Nous avons également fait état, dans la première partie de cet article, de la difficulté à parvenir à une norme écrite dans le cas des langues qui possèdent des dialectes éteints ou en voie d'être supplantés par la langue majoritaire. Dans une perspective de « revitalisation » de la langue ancestrale, les représentants de ces dialectes insistent pour utiliser une écriture très proche de la prononciation réelle. Cette exigence est incompatible avec le principe de conservatisme (retour à l'usage ancien) qui est une pierre d'assise importante au moment de concilier à l'écrit des dialectes souvent fort différents.

La question de l'uniformisation de l'orthographe, là où elle n'est pas réglée, pose un obstacle de taille dans l'entreprise d'implantation de la langue autochtone en milieu scolaire, notamment dans l'élaboration et la mise en route des programmes et du matériel pédagogique.

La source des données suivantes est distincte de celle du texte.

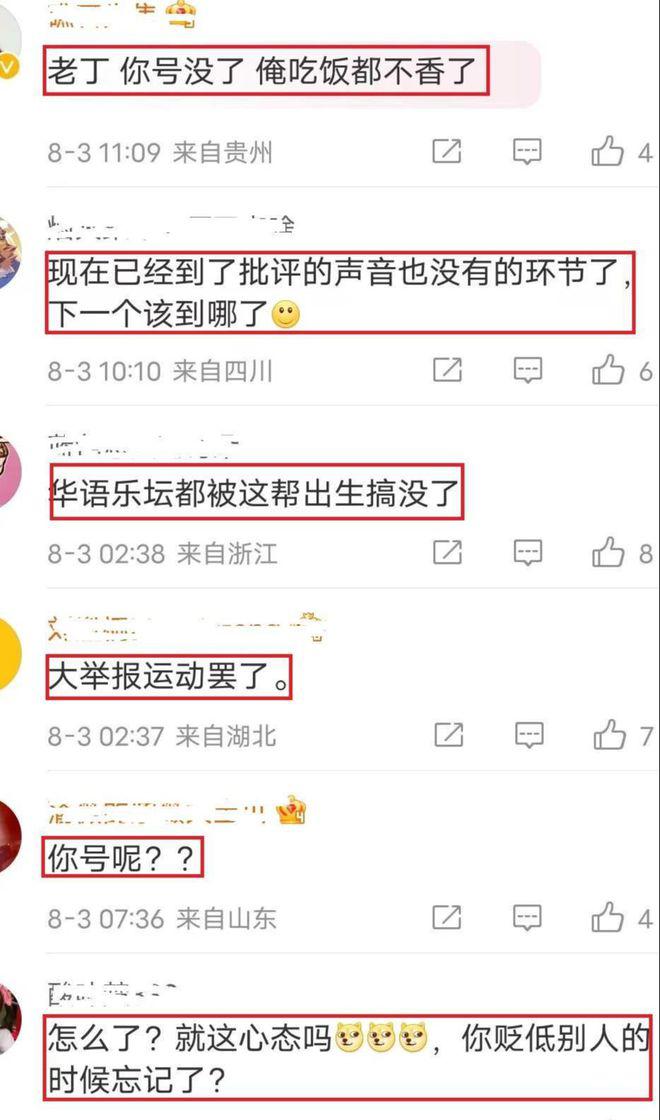
Task: Reply to the 8-3 10:10 Sichuan comment
Action: click(x=528, y=370)
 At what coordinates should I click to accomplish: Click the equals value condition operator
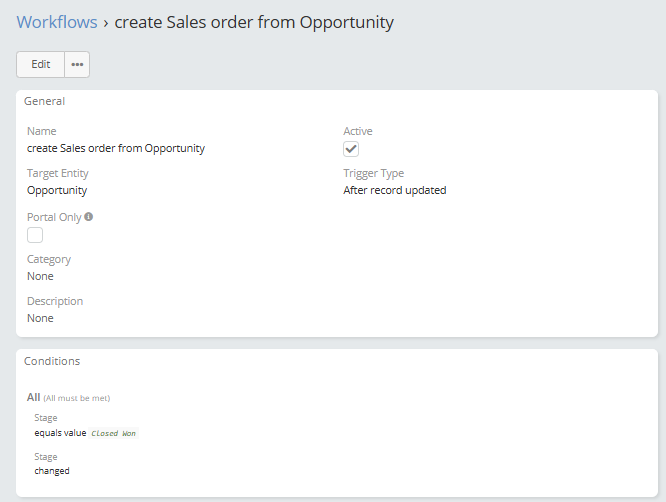point(60,433)
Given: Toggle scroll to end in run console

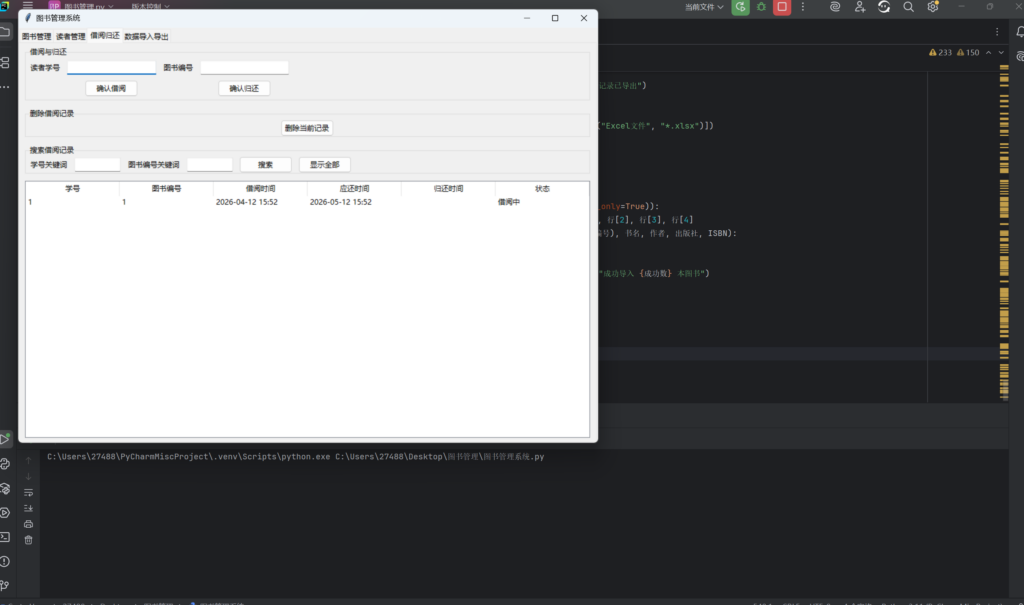Looking at the screenshot, I should coord(28,508).
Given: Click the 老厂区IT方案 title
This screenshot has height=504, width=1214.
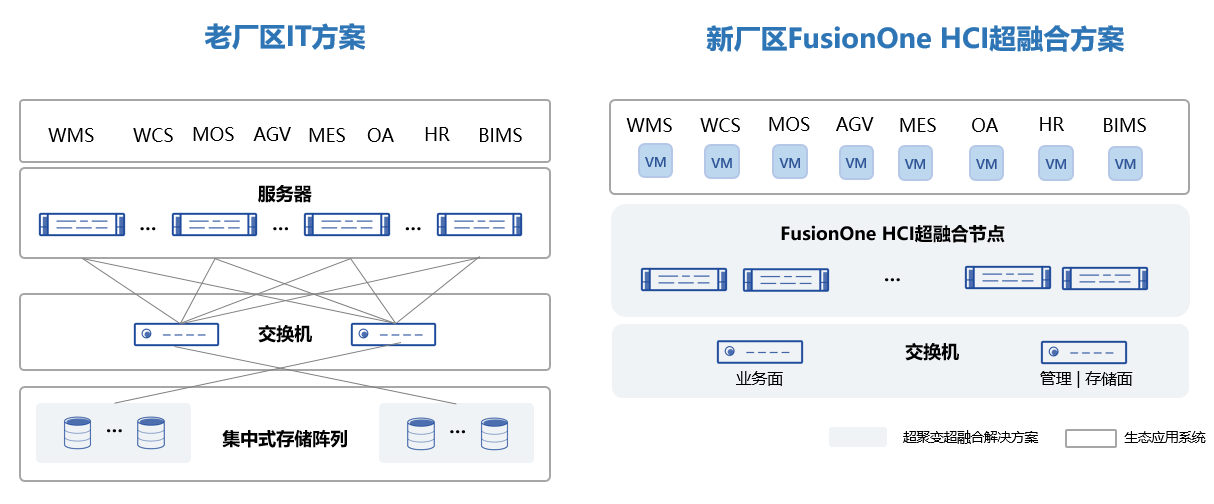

Partout le corpus en langue autochtone est à un stade relativement peu avancé. Handicapé par les fréquents changements dans les conventions d'orthographe et noyé dans la concurrence que lui livre l'écrit en langue majoritaire, le matériel écrit en langue autochtone n'a pris un réel envol que dans le domaine scolaire. Les autres domaines d'utilisation de l'écrit, tels que les journaux et la littérature d'essai ou de fiction, paraissent pour l'instant n'avoir qu'une valeur symbolique. La situation de bilinguisme diglossique généralisé, duquel les générations autochtones éduquées paraissent s'accommoder, paraît peu propice à l'établissement durable du corpus écrit en dehors du milieu scolaire. D'autres observateurs de la scène linguistique autochtone sont déjà arrivés à la même constatation (Spolsky et Boomer, 1983).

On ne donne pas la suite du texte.